(Collected data entries)
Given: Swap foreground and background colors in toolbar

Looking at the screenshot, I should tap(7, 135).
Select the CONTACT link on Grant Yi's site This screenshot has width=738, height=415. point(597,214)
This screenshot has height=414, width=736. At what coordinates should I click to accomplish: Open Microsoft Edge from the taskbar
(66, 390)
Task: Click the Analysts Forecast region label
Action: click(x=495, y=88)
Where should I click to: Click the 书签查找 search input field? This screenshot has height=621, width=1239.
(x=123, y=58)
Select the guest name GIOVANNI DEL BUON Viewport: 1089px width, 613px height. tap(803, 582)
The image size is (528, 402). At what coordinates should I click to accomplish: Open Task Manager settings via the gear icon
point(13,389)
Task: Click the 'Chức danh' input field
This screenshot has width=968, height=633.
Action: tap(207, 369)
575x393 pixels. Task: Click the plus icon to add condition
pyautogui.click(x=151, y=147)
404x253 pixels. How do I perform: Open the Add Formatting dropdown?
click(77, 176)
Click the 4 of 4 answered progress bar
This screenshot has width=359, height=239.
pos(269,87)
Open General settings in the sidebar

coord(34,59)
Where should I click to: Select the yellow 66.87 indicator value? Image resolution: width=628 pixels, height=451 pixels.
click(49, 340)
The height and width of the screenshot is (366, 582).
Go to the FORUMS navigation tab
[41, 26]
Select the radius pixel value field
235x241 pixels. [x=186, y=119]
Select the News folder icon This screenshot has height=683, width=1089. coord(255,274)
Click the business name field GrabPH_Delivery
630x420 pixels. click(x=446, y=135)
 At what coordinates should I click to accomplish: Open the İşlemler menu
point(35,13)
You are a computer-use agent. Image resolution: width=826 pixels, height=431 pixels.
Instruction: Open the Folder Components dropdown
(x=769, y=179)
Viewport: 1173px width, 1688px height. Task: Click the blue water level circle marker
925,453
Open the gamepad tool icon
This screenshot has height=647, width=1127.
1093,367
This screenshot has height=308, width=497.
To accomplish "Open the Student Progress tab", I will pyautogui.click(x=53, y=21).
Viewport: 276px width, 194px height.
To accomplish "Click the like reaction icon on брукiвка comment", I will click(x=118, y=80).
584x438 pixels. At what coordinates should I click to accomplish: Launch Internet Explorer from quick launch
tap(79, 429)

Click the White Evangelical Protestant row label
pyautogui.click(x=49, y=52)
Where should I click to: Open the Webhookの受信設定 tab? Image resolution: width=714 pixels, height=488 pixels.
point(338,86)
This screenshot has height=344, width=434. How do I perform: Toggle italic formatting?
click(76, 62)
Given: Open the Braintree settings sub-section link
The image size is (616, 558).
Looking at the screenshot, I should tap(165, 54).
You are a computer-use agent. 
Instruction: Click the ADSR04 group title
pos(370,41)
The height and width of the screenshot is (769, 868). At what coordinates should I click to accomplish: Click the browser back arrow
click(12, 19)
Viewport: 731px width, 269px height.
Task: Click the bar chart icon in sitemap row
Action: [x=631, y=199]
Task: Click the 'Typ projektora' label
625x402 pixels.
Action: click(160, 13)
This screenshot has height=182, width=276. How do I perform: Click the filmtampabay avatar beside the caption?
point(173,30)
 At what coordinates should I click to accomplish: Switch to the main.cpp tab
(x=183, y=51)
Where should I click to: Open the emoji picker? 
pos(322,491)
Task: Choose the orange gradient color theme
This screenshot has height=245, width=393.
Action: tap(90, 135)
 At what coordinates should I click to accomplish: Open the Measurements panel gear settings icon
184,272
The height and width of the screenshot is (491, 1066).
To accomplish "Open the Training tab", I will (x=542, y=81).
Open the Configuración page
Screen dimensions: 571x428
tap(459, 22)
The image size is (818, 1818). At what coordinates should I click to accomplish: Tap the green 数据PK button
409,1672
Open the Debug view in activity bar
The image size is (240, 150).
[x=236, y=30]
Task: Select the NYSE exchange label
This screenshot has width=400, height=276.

* [What to produce]: Restate every entry exactly. Leave nothing out.

* [Solved problem]:
Given: Swap foreground and background colors in toolbar

Looking at the screenshot, I should tap(7, 135).
Select the CONTACT link on Grant Yi's site This screenshot has width=738, height=415. point(597,214)
This screenshot has height=414, width=736. At what coordinates should I click to accomplish: Open Microsoft Edge from the taskbar
(66, 390)
Task: Click the Analysts Forecast region label
Action: click(x=495, y=88)
Where should I click to: Click the 书签查找 search input field? This screenshot has height=621, width=1239.
(x=123, y=58)
Select the guest name GIOVANNI DEL BUON Viewport: 1089px width, 613px height. tap(803, 582)
The image size is (528, 402). At what coordinates should I click to accomplish: Open Task Manager settings via the gear icon
point(13,389)
Task: Click the 'Chức danh' input field
This screenshot has width=968, height=633.
Action: tap(207, 369)
575x393 pixels. Task: Click the plus icon to add condition
pyautogui.click(x=151, y=147)
404x253 pixels. How do I perform: Open the Add Formatting dropdown?
click(77, 176)
Click the 4 of 4 answered progress bar
This screenshot has width=359, height=239.
pos(269,87)
Open General settings in the sidebar

coord(34,59)
Where should I click to: Select the yellow 66.87 indicator value? Image resolution: width=628 pixels, height=451 pixels.
click(49, 340)
The height and width of the screenshot is (366, 582).
Go to the FORUMS navigation tab
[41, 26]
Select the radius pixel value field
235x241 pixels. [x=186, y=119]
Select the News folder icon This screenshot has height=683, width=1089. coord(255,274)
Click the business name field GrabPH_Delivery
630x420 pixels. click(x=446, y=135)
 At what coordinates should I click to accomplish: Open the İşlemler menu
point(35,13)
You are a computer-use agent. Image resolution: width=826 pixels, height=431 pixels.
Instruction: Open the Folder Components dropdown
(x=769, y=179)
Viewport: 1173px width, 1688px height. Task: Click the blue water level circle marker
925,453
Open the gamepad tool icon
This screenshot has height=647, width=1127.
1093,367
This screenshot has height=308, width=497.
To accomplish "Open the Student Progress tab", I will pyautogui.click(x=53, y=21).
Viewport: 276px width, 194px height.
To accomplish "Click the like reaction icon on брукiвка comment", I will click(x=118, y=80).
584x438 pixels. At what coordinates should I click to accomplish: Launch Internet Explorer from quick launch
tap(79, 429)

Click the White Evangelical Protestant row label
pyautogui.click(x=49, y=52)
Where should I click to: Open the Webhookの受信設定 tab? Image resolution: width=714 pixels, height=488 pixels.
point(338,86)
This screenshot has height=344, width=434. How do I perform: Toggle italic formatting?
click(76, 62)
Given: Open the Braintree settings sub-section link
The image size is (616, 558).
Looking at the screenshot, I should tap(165, 54).
You are a computer-use agent. 
Instruction: Click the ADSR04 group title
pos(370,41)
The height and width of the screenshot is (769, 868). At what coordinates should I click to accomplish: Click the browser back arrow
click(12, 19)
Viewport: 731px width, 269px height.
Task: Click the bar chart icon in sitemap row
Action: [x=631, y=199]
Task: Click the 'Typ projektora' label
625x402 pixels.
Action: click(160, 13)
This screenshot has height=182, width=276. How do I perform: Click the filmtampabay avatar beside the caption?
point(173,30)
 At what coordinates should I click to accomplish: Switch to the main.cpp tab
(x=183, y=51)
Where should I click to: Open the emoji picker? 
pos(322,491)
Task: Choose the orange gradient color theme
This screenshot has height=245, width=393.
Action: tap(90, 135)
 At what coordinates should I click to accomplish: Open the Measurements panel gear settings icon
184,272
The height and width of the screenshot is (491, 1066).
To accomplish "Open the Training tab", I will (x=542, y=81).
Open the Configuración page
Screen dimensions: 571x428
tap(459, 22)
The image size is (818, 1818). At what coordinates should I click to accomplish: Tap the green 数据PK button
409,1672
Open the Debug view in activity bar
The image size is (240, 150).
[x=236, y=30]
Task: Select the NYSE exchange label
This screenshot has width=400, height=276.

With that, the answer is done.